Pottermack also turned away—in the opposite direction, and some inward voice whispered to him that it were well to evacuate the neighbourhood of the man in the straw hat.
He strolled away, gradually increasing his pace, until he reached the outskirts of the crowd that had gathered at the margin of the course. By a sound of cheering he judged that some ridiculous horses were careering along somewhere beyond the range of his vision. But they were of no interest to him. They did, however, furnish him with a pretext for diving into the crowd and struggling towards the source of the noise, and this he did, regardless of the unseemly comments that he provoked and the thumps and prods that he received in his progress. When, as it seemed, he had become immovably embedded, he drew a deep breath and turned to look back. For a few blissful moments he believed that he had effected a masterly retreat and escaped finally from his suspicious fellow-victim; but suddenly there emerged into view a too-familiar battered straw hat, moving slowly through the resisting multitude, and moving in a bee-line in his direction.
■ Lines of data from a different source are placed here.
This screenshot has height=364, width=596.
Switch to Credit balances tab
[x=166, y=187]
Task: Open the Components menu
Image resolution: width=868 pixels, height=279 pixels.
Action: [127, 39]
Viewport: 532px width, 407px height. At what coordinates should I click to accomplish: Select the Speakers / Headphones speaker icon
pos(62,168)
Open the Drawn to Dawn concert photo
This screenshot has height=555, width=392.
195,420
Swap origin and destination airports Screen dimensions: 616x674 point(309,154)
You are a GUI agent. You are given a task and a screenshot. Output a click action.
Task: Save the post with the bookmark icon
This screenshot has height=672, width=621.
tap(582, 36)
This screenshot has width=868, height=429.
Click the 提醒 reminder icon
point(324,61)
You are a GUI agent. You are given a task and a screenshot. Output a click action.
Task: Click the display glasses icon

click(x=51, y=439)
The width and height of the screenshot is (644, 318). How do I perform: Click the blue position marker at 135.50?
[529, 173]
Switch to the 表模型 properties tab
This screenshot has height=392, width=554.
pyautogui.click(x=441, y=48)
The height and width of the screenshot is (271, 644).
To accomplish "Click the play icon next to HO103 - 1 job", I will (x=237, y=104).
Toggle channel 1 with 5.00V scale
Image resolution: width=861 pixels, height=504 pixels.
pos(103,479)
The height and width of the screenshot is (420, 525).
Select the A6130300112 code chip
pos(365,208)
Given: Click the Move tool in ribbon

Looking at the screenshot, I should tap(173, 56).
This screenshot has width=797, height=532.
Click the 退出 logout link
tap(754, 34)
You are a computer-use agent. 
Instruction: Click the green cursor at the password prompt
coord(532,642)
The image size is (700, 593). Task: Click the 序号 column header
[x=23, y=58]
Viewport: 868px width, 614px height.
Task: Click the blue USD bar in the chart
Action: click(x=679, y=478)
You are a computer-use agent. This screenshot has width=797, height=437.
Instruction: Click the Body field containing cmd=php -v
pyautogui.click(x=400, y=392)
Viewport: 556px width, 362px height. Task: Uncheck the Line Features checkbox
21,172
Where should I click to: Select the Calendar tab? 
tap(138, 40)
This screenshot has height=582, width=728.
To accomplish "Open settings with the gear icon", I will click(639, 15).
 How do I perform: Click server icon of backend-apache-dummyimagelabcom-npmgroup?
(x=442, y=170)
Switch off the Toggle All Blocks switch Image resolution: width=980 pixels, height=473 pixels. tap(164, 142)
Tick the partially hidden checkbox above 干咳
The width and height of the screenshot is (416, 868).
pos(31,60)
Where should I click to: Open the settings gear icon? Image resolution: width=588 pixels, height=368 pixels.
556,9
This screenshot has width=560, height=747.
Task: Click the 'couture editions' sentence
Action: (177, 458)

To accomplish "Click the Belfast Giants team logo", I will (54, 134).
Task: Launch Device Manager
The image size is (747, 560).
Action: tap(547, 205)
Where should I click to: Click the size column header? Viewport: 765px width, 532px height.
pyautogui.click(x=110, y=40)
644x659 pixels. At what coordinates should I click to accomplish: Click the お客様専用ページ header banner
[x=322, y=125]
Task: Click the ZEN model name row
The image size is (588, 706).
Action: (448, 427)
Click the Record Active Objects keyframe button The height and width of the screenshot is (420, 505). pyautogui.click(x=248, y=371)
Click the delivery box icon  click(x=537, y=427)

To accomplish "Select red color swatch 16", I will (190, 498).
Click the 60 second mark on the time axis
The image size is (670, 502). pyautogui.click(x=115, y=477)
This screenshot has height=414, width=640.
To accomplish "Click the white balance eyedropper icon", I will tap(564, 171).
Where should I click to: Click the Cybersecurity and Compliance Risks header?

Then it was that Mr. Pottermack became seized with sudden panic. And no wonder. His previous experiences of the law had taught him that mere innocence is of no avail; and now, simply to be charged involved the risk of recognition and inevitable return to a convict prison. But apart from that, his position was one of extreme peril. On his person at this very moment were fifteen stolen notes of which he could give no account, but which connected him with that thing that reposed under the sun-dial. At the best, those notes might fairly send him to penal servitude; at the worst, to the gallows.